**WHAT THE TASK ASKS**. Your task is to copy each line of the material that includes "link".
-=-=-=-=-
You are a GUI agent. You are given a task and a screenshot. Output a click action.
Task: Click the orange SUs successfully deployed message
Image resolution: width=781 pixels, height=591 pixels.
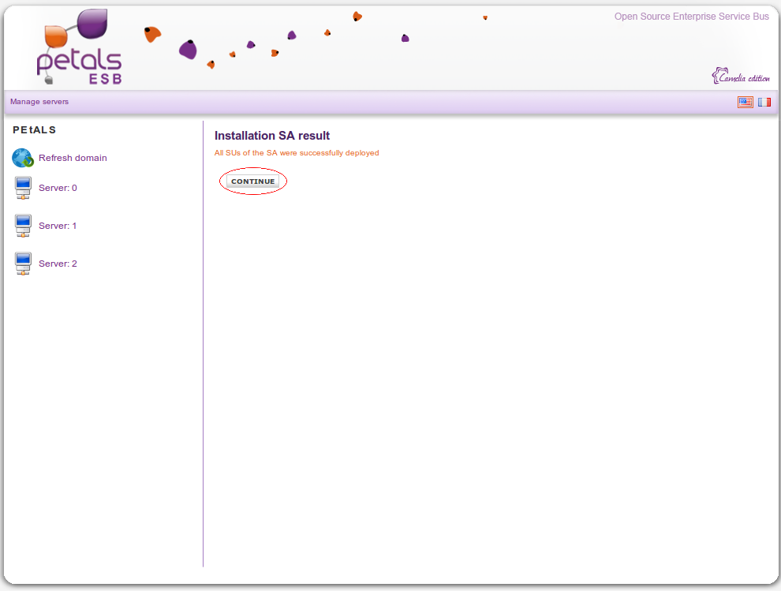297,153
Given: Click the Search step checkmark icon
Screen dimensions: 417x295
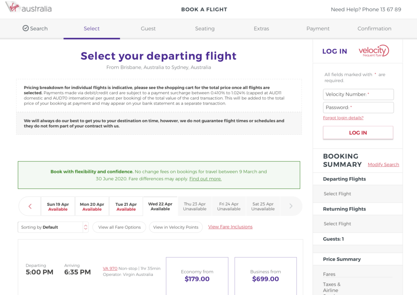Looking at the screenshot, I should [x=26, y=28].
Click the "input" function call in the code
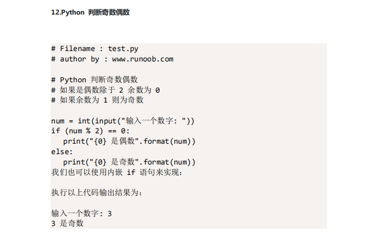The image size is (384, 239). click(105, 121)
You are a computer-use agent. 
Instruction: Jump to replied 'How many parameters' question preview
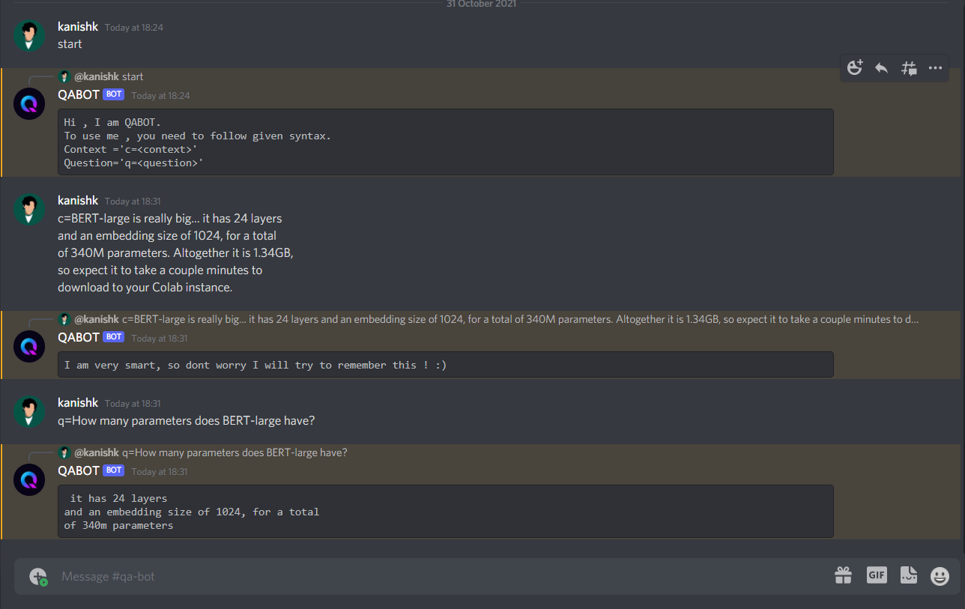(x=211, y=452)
-=-=-=-=-
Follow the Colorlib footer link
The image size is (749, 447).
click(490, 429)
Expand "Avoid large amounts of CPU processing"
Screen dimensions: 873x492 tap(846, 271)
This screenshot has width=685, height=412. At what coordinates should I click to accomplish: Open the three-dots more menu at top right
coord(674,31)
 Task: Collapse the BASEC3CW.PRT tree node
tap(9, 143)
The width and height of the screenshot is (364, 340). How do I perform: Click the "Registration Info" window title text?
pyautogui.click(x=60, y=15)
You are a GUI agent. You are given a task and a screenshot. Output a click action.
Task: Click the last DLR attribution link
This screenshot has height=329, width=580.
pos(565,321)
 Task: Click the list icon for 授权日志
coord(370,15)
-=-=-=-=-
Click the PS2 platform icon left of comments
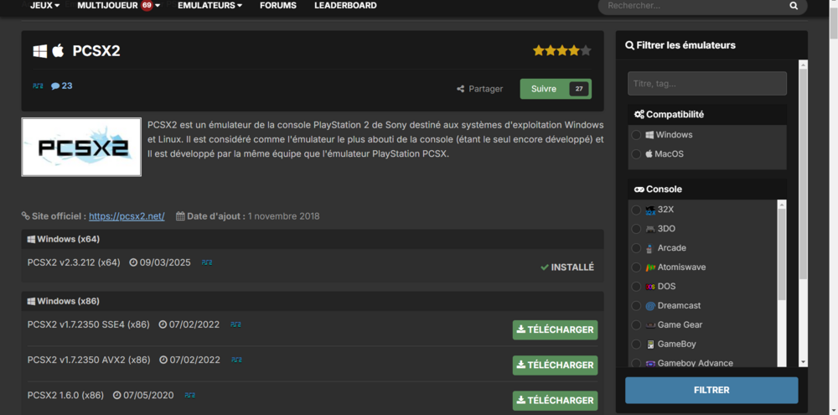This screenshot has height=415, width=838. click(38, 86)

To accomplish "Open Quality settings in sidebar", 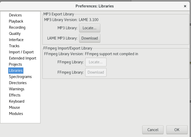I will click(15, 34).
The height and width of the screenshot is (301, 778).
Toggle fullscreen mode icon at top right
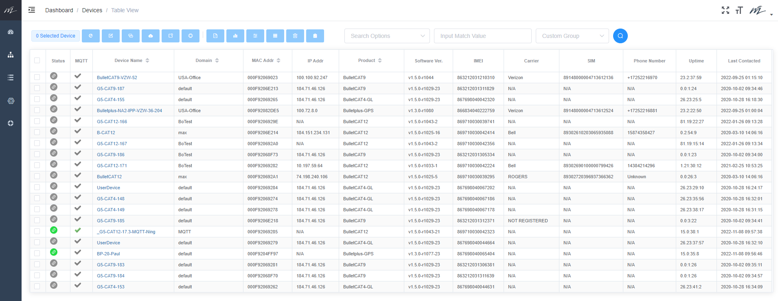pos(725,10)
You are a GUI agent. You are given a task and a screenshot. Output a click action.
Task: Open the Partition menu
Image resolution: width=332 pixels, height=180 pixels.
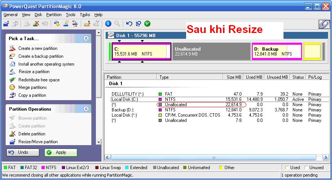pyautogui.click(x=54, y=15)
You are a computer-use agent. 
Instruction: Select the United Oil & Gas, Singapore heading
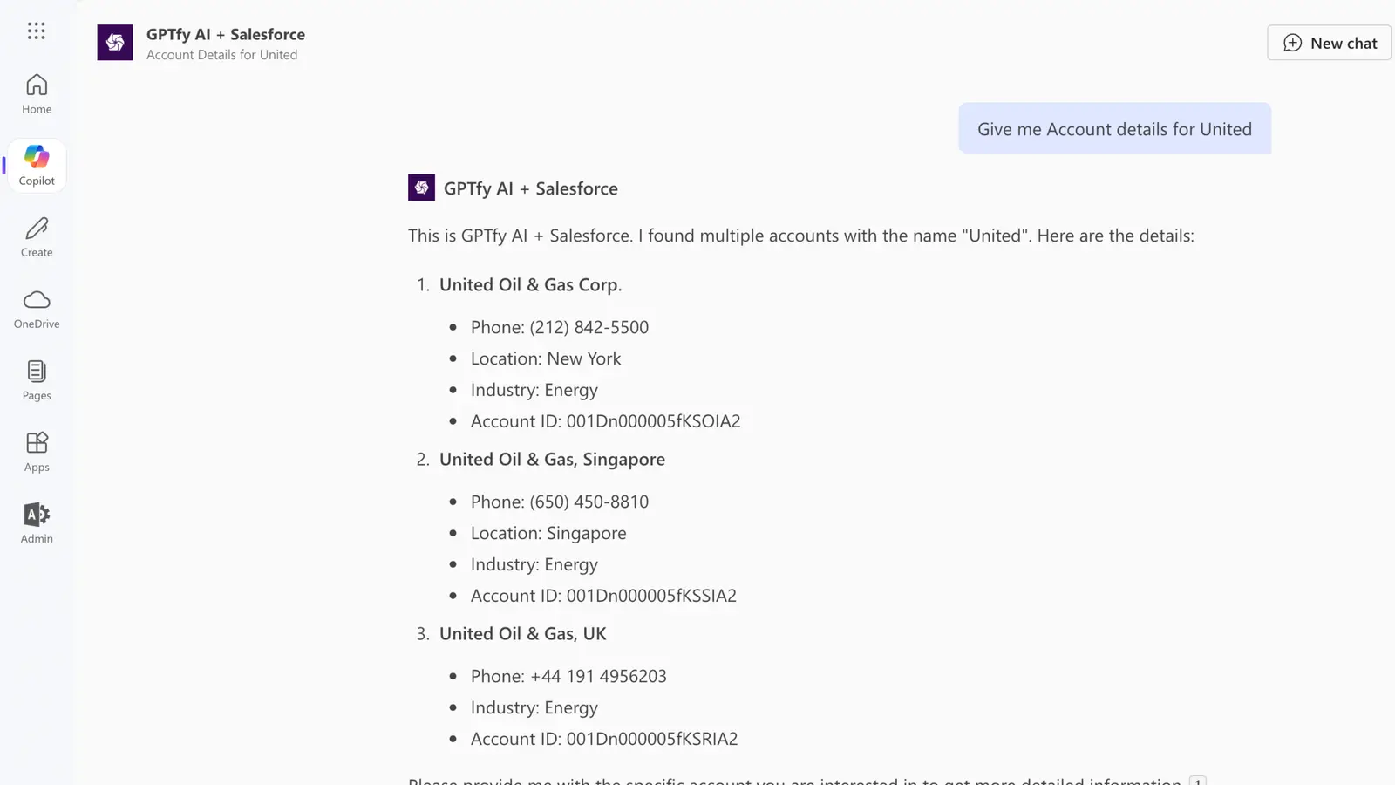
-=-=-=-=-
**RESULT OF THIS TASK**.
Follow the Colorlib footer link
Task: Click the last DLR attribution link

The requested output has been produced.